How can informatics be utilised by nurses to improve patient safety and experience?

In January 2013 Jeremy Hunt, Secretary of State for Health, presented the NHS with a Challenge to go paperless by 2018, to improve services and meet the challenging needs of the population and save millions.

It’s been suggested that if healthcare settings were to transition to paper free or paper light the NHS will see an increase in patient safety and experience, release time to care and save the NHS money.

The purpose of this international study was to identify the benefits and challenges of creating a paper light hospital and identify if informatics in nursing can improve patient safety and experience and decrease the burden of documentation on nursing staff.

The study included visits to Kings College Hospital NHS Foundation and Salford Royal NHS Foundation Trust to view their electronic patient records in practice. A visit to Cambridge University Hospitals NHS Trust, to discuss the planning and implementation of the Epic electronic patient record. Then finally a visit to Kaiser Permanente Hospitals and informatics team in San Francisco, California.

There were a range of benefits identified including, improved patient safety, reduction in errors, improved patient outcomes and experience, time released to care, and improved communications. The cost savings were not as easily to quantify or as obvious to identify. The main challenges that were identified I grouped into 4 main areas that included, issues with infrastructure and equipment, planning and implementation, staff resistance and software support.

Based on the information gained from this study my recommendations for informatics in the UK is to continue to empower nurses and clinicians to get involved and share ideas when it comes to electronic working and sharing the success of individual projects.

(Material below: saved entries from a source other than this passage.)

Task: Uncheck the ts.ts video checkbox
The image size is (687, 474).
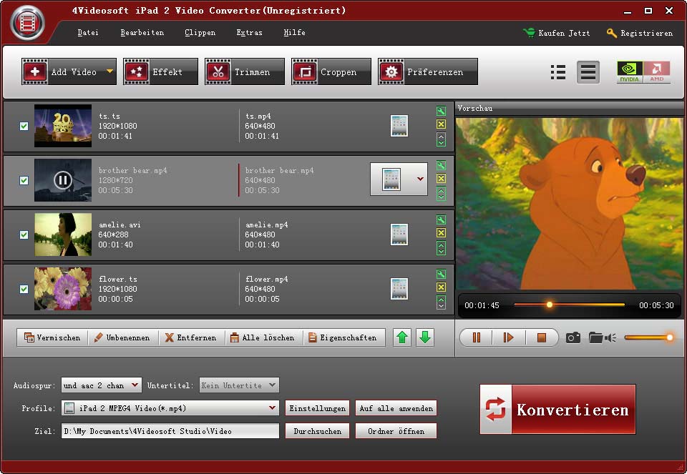Action: point(24,126)
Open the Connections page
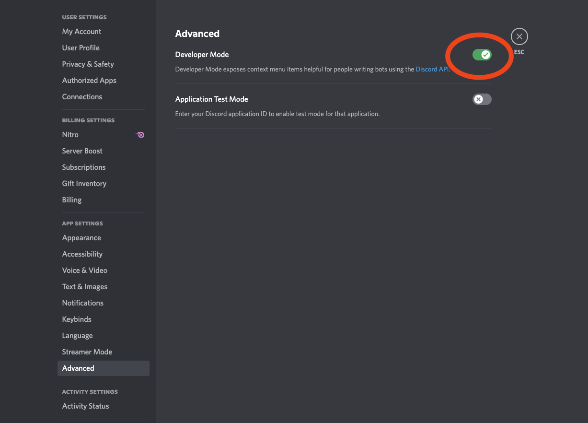Image resolution: width=588 pixels, height=423 pixels. point(82,96)
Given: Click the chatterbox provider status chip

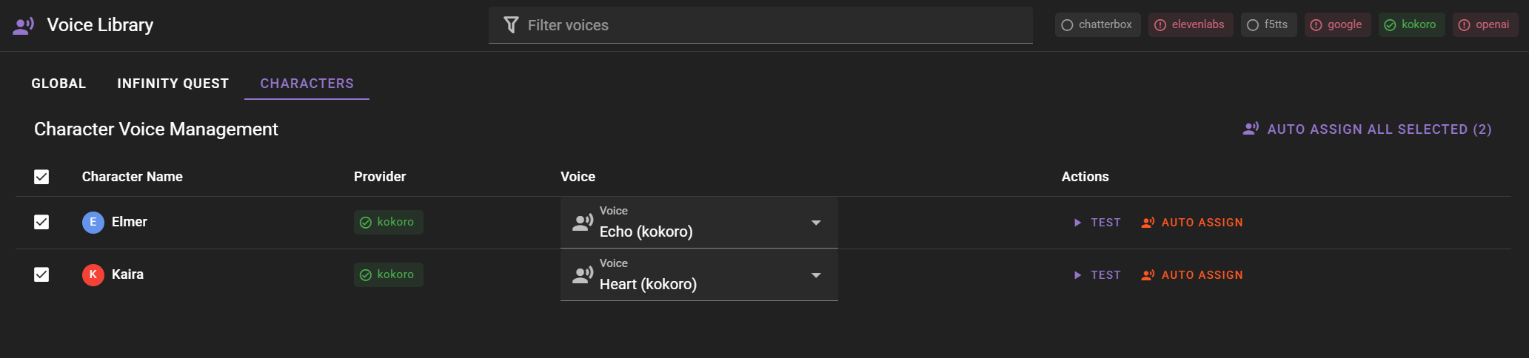Looking at the screenshot, I should 1097,25.
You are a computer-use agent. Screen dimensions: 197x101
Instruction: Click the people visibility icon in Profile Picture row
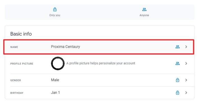click(177, 63)
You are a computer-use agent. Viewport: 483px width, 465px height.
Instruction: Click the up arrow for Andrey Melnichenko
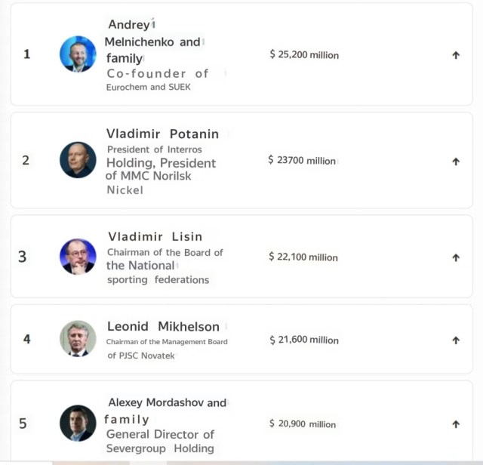pos(456,55)
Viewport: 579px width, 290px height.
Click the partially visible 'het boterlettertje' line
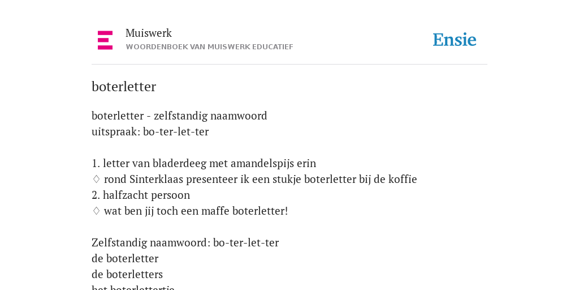pyautogui.click(x=133, y=287)
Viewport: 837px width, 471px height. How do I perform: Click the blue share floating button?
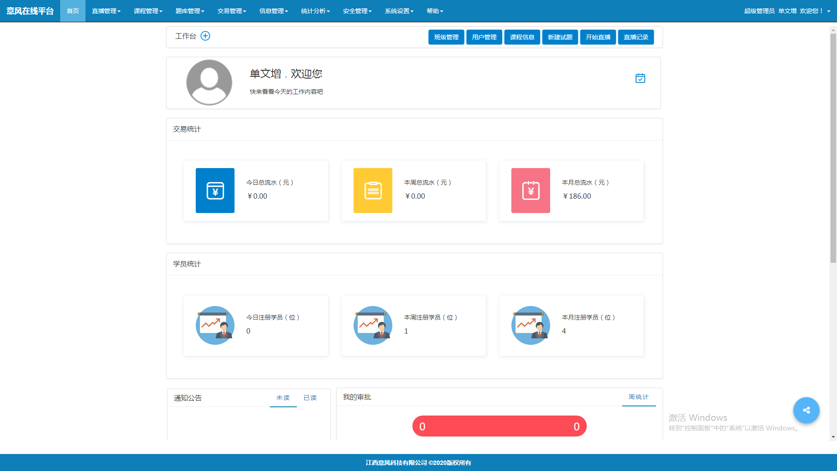tap(806, 410)
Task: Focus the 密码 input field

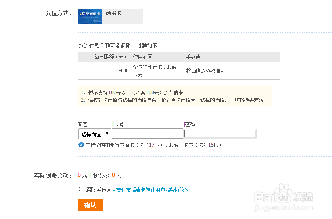Action: (x=220, y=134)
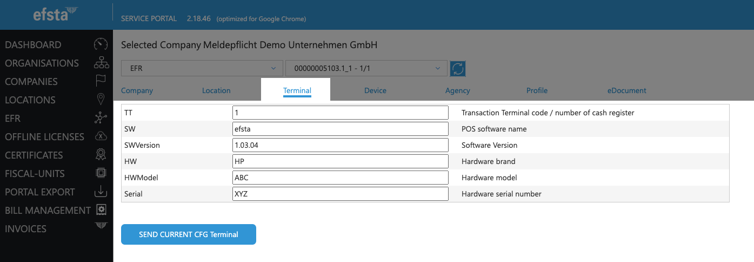Focus the Serial number text field
Image resolution: width=754 pixels, height=262 pixels.
tap(340, 194)
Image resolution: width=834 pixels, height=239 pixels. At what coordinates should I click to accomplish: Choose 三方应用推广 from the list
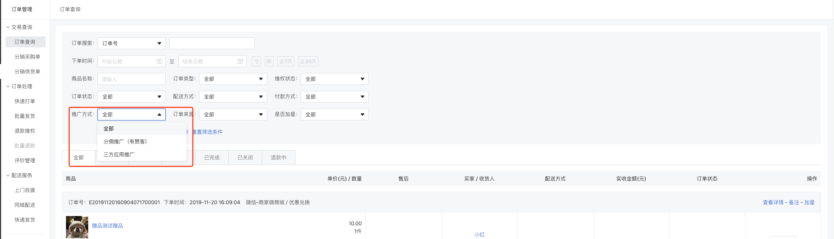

To continue to work on the efforts to get all care settings within the UK to share information of patients to ensure continuity of care and communication between settings. There also needs to be a level of standardisation to the records that are kept and monitor that the patients feel involved in their care and do not feel that technology is becoming a barrier of effective communication.

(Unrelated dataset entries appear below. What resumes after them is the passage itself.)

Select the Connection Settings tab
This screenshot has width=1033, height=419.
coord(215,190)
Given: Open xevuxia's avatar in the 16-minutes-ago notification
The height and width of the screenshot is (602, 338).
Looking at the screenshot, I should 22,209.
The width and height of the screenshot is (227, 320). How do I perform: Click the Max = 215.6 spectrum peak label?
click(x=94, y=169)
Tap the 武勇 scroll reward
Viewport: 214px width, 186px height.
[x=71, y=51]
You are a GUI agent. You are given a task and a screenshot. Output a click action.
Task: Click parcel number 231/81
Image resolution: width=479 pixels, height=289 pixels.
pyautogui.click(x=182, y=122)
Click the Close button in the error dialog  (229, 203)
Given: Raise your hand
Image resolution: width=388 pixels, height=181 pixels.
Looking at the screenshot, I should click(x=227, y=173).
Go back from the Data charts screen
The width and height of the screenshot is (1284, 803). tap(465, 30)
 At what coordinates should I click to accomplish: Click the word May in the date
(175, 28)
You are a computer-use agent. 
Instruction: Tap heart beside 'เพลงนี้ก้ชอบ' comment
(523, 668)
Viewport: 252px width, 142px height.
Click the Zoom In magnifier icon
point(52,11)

The knowledge gained of the challenges and benefits will allow me to utilise this during implementation of electronic patient records within my own organisation. There is a range of data that is essential to gain pre implementation to then make a comparison to ensure an improvement has been made. It is difficult to measure improvements post implementation when there is absent date of current processes.

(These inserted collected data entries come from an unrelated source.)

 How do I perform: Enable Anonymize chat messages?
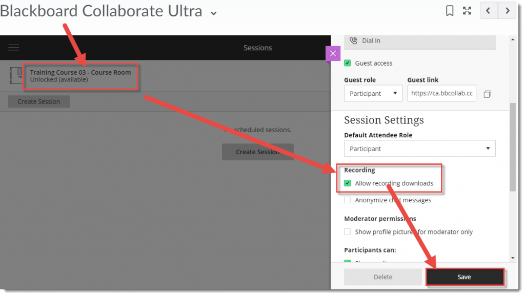(x=348, y=201)
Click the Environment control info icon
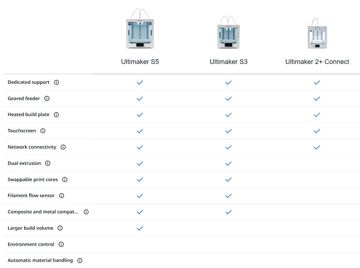 click(61, 244)
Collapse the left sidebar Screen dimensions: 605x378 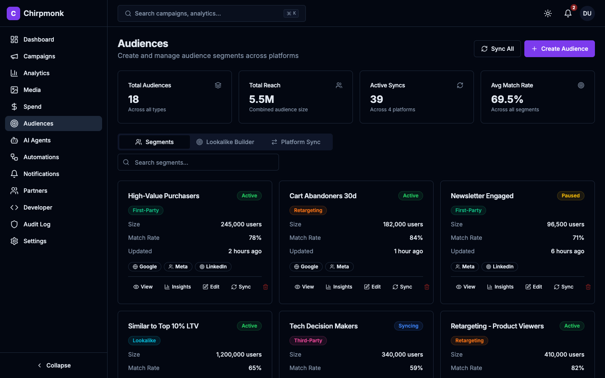[x=54, y=365]
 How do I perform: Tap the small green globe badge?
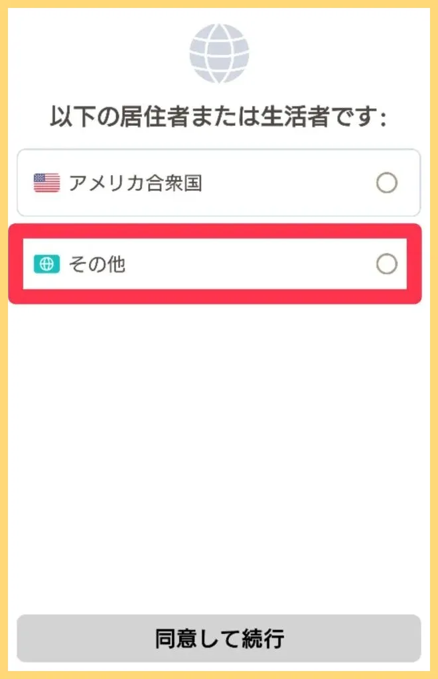point(46,265)
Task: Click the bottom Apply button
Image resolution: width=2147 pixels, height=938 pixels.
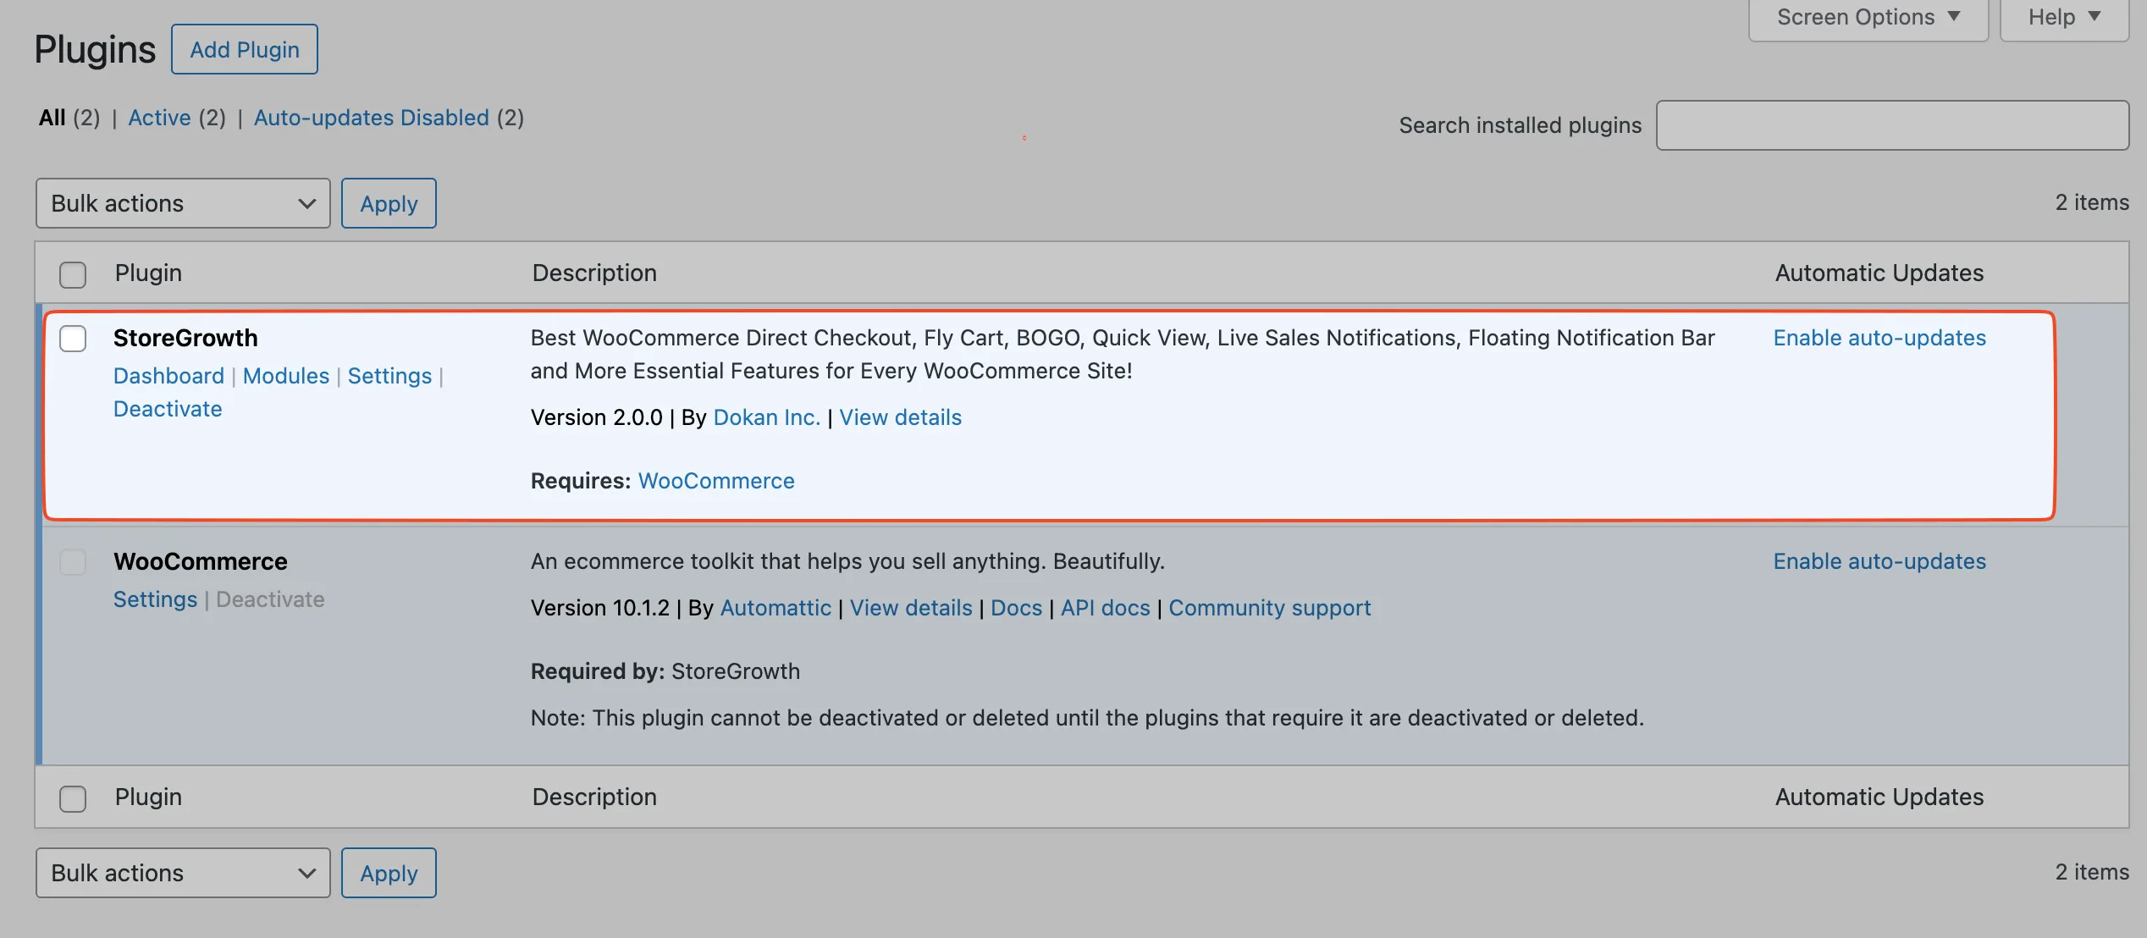Action: 389,873
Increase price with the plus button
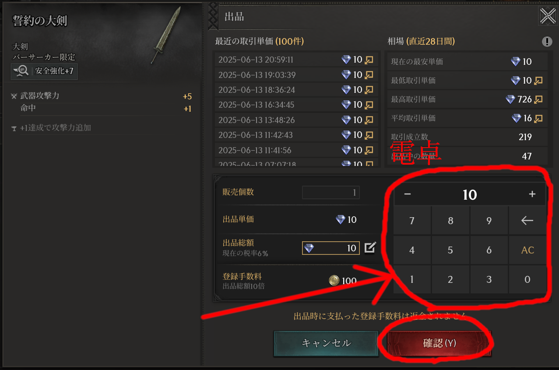559x370 pixels. point(532,194)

During the planning and implantation stage of electronic systems in our trust I will be able to consider the knowledge gained of the challenges that other sites have already encountered and the solutions that they have developed. This will help our trust save time and increase confidence in our systems. The most beneficial lesson learnt to take back to my practice is the involvement of all clinicians within the trust from the beginning to the end of the process. This cannot be underestimated.

The experience and knowledge gained during this study tour, provides the evidence that the use of informatics and electronic patient records does increase patient safety and experience and release nursing time to care. However there remains a long journey ahead to incorporate decision support and leverage the data to increase safety and experience further.